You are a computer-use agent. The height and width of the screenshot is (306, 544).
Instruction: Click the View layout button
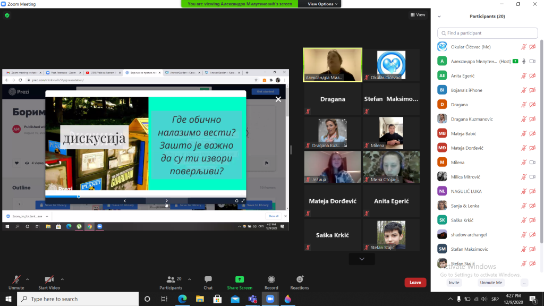pyautogui.click(x=418, y=15)
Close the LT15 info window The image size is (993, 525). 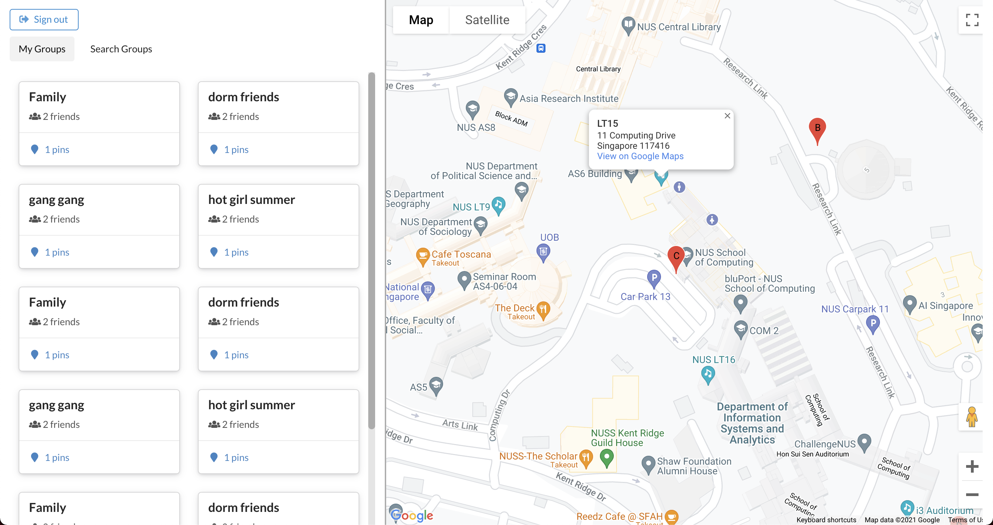727,116
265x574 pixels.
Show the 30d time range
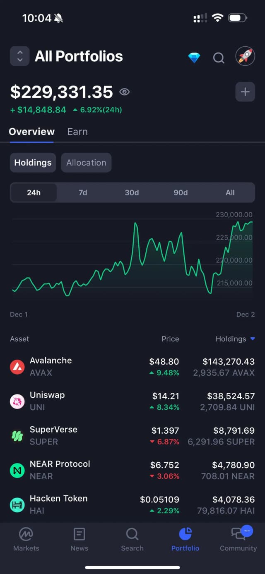tap(132, 192)
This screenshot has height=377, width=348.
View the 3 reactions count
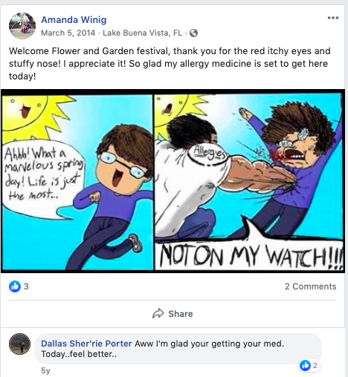[x=26, y=286]
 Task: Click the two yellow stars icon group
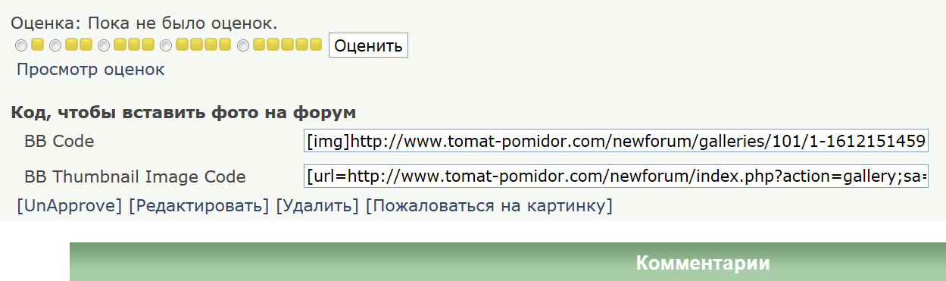pyautogui.click(x=79, y=45)
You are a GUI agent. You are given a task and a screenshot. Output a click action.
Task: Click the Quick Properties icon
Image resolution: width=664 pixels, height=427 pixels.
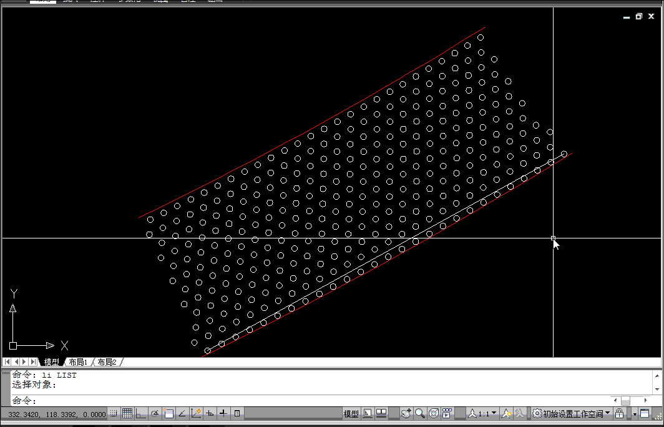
════════════════
§ **WRITTEN INSTRUCTION**
Could you give the rows again, beginning at the line that has "265x574 pixels." and stopping after the last of the rows, with "reactions" swapped for "comments", all else unchanged, and the pictures left out?

§ **TASK SOLUTION**
265x574 pixels.
Show the 30d time range
tap(132, 192)
This screenshot has height=377, width=348.
View the 3 comments count
[x=26, y=286]
 Task: Click the two yellow stars icon group
pyautogui.click(x=79, y=45)
You are a GUI agent. You are given a task and a screenshot. Output a click action.
Task: Click the Quick Properties icon
Image resolution: width=664 pixels, height=427 pixels.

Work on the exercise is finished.